VNS Therapy allowed Aguilar to worry less about when her next seizure would be and focus more on her education. Like all students with disabilities, Aguilar was able to access an Individualized Education Program, or IEP, in addition to a 504 program that allowed her certain conditions for test-taking and other resources that allowed her to be a successful student.
She went from falling behind to surpassing her grade level and now is beginning her senior year at Boone High School and is dual-enrolled at Valencia College.
She’s also working on applying to more colleges. She’s already been accepted at one school.
“It’s really cool, especially since my parents thought I’d never get here, so I feel accomplished,” Aguilar said.
Aguilar stars on Boone High School’s varsity flag football team, just one of four sports she’s competed in during high school.

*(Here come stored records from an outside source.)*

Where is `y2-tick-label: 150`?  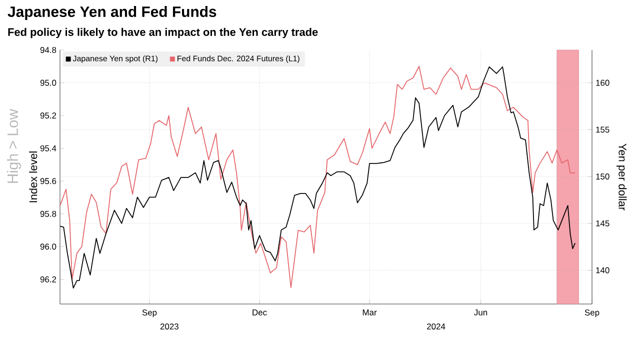 y2-tick-label: 150 is located at coordinates (603, 177).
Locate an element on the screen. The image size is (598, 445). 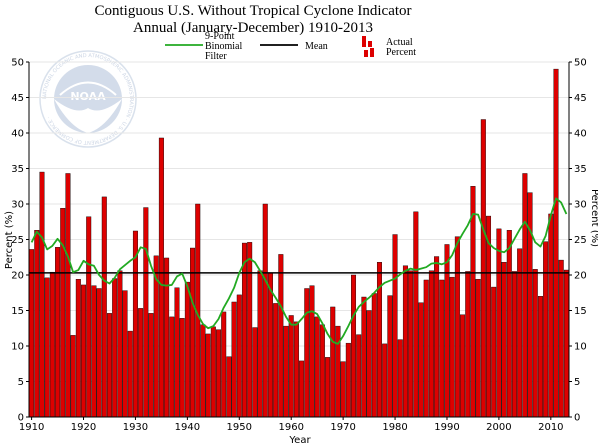
bar-1935 is located at coordinates (161, 278).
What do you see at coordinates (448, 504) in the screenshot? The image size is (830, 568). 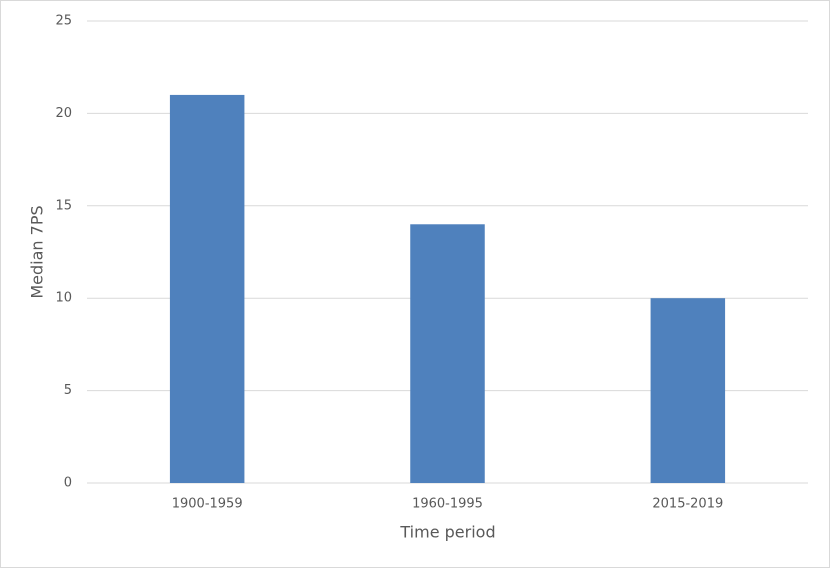 I see `x-tick-label: 1960-1995` at bounding box center [448, 504].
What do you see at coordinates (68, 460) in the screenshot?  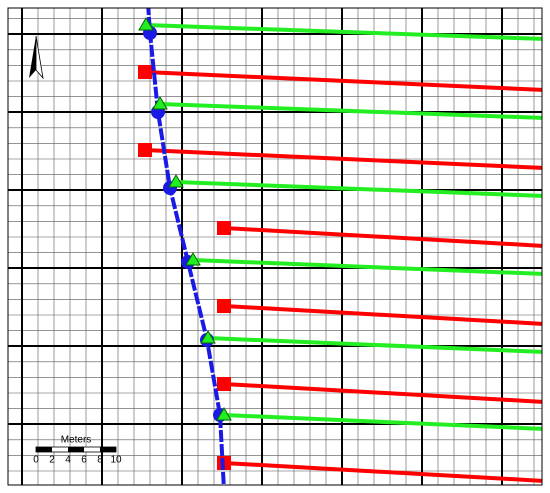 I see `scale-label: 4` at bounding box center [68, 460].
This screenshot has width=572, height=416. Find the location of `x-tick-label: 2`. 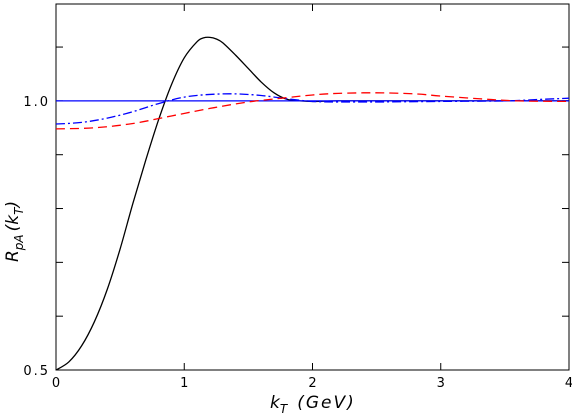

“I feel really good about my future,” Aguilar said. “I don’t know what it holds, but I’m excited, and I know I have people to support me, even with my health.”
Aguilar said nothing is holding her back, “besides my parents not wanting me to move away.”
Aguilar said her goal is to work in public relations to advance the cause of organizations that have helped her. She’s already raised thousands of dollars for the Children’s Miracle Network.
Her parents’ hopes and dreams were answered, even if it means letting their daughter spread her wings and move away.
“I’m getting accustomed to opening up to the fact that she may not be here for the rest of her life, but I look forward to seeing wherever that journey of life takes her to,” said Aguilar’s father, Chris.
The Orange County Public School district serves nearly 38,000 students through its Exceptional Student Education Program, including more than a third of those students considered gifted. Students enrolled are evaluated annually to gauge progress. Parents can reach out to the school district at any time in the school year if they want to ask about enrolling their child simply by getting in contact with someone at their child’s school.
“If they feel like their child is struggling and they want that help, they go to the school, they speak to a staffing specialist sometimes or an administrator, and ask for a meeting,” said Wendy Ivory, OCPS ESE executive leader. “At that point, that’s what the school will do is help them navigate that process.”